It has directed the Association of Nigerian Licensed Customs Agents (ANLCA) to pay the fees to CRFFN.
But ANLCA has allegedly vowed not to comply with the directive, claiming that payment of the fees to CRFFN would amount to additional cost with negative multiplier effect on the economy.
In a July 5 letter signed by S.U Galandachi, Director of Maritime Services at the Ministry of Transport, the government fixed August 1 for the take-off of the new payment regime.
The fees will be paid at seaports, airports and land border.

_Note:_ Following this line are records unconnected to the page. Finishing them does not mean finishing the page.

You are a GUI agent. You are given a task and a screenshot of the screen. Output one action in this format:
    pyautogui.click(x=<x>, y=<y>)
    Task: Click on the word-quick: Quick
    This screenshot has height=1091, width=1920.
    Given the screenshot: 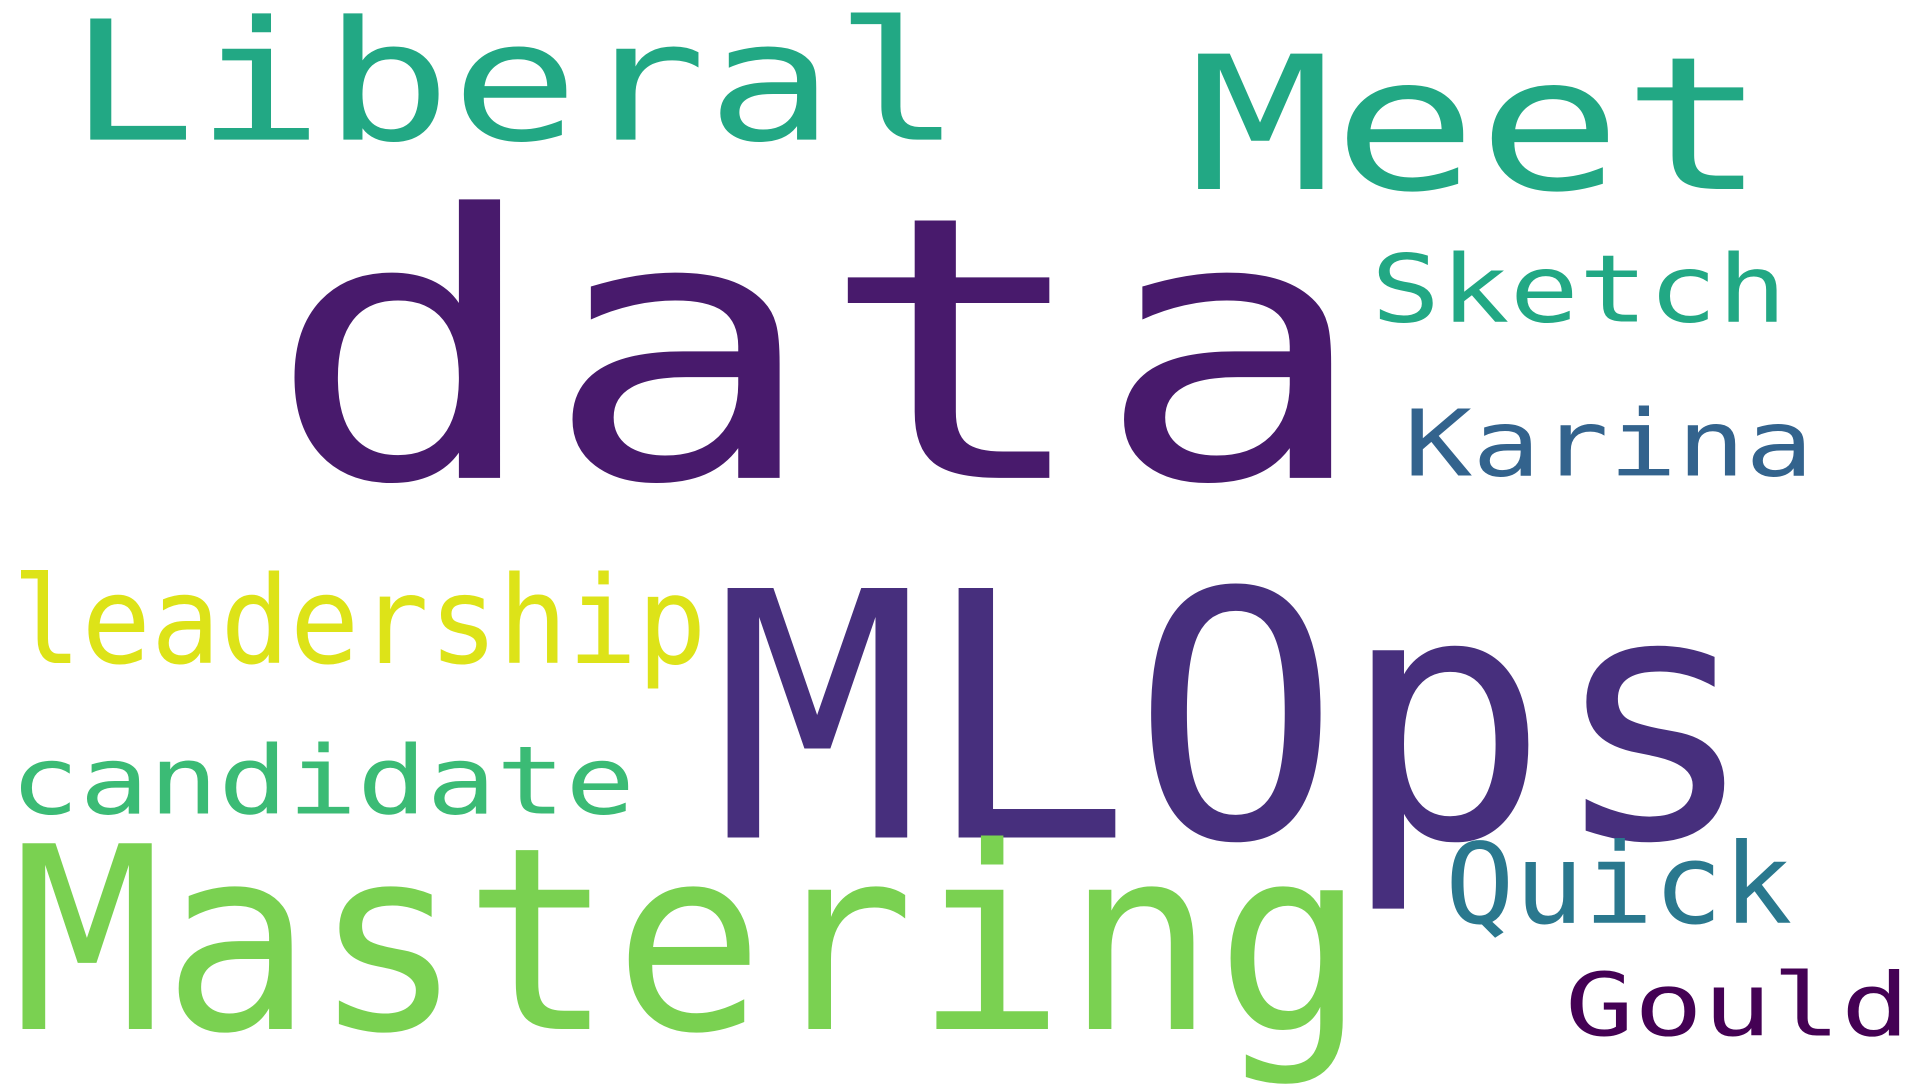 What is the action you would take?
    pyautogui.click(x=1618, y=884)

The letter directed that “election into the governing board of CRFFN be conducted in September 2017, with the financial cost of conducting the election to be defrayed from the collection of POF by CRFFN.”
A copy of the time-table for the election was also attached by the ministry.

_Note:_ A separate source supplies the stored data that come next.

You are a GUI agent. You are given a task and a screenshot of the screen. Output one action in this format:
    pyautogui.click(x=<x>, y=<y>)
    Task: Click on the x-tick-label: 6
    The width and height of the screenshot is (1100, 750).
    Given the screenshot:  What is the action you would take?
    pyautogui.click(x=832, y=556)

Kicking against the directive, ANLCA President Prince Olayiwola Shittu said licensed customs agents pay the following fees:
- Annual Licence Renewal N215,000;
- Annual Nigeria Ports Authority Licence Renewal – N6,000;
- Annual Customs Command Operating Fees – N15,000/Customs Command;
- Bank charges for Customs Bond – N52,500; and
- CRFFN Annual Payment – N70,000/Staff Member.
According to Shittu, daily payment of POF would be burdensome on a Customs agency/company which, when transferred to importers/exporters, would affect the economy.
“We want to state categorically that nowhere is such payment as Practitioner’s Operating Fees being collected from a Customs Agency/Broker. We stand to be corrected. Nigeria being a growing economy should not be saddled with the practitioner’s operating Fee, which is the design of some few individuals to distort the national economy for their selfish interests,” Shittu said.
He called for election into CRFFN as governing board to enable it determine the fate of the fees and resolve other issues.
Shittu appealed to the Minister of Transport, Mr Rotimi Amaechi to suspend the fee collection to avoid problem.
Beside, the matter ANLCA’s National Publicity Secretary Dr. Kayode Farinto, said was before the Federal High Court in Ikoyi, Lagos.
ANCLA, he said, was challenging the Ministry’s initial directive on the payment of the fee, urging Amaechi to wait for the judgement before introducing a new fee.
Joined in the suit are the CRFFN and Inspector-General of Police (IGP). Under the new fee regime, importers will pay N1.50 per kilo of every air cargo, N1,000 per 20-foot container, N2,000 per each 40-foot container, N500 per car or Jeep imported into the country and N1,000 per every truck or 20-foot equivalent.
Others include N2,000 per truck or 40-foot equivalent, N3.50 per every ton of cargo imported into the country and N1 per ton of every dry bulk cargo handled in any of the seaports.
The approved registration fees for freight forwarders, including Nigerians and non-Nigerians, range from N7,500 to N50,000 yearly depending on the category of membership; and yearly subscription fees ranging from N10,000 to N60,000 for the various levels of the membership of the council.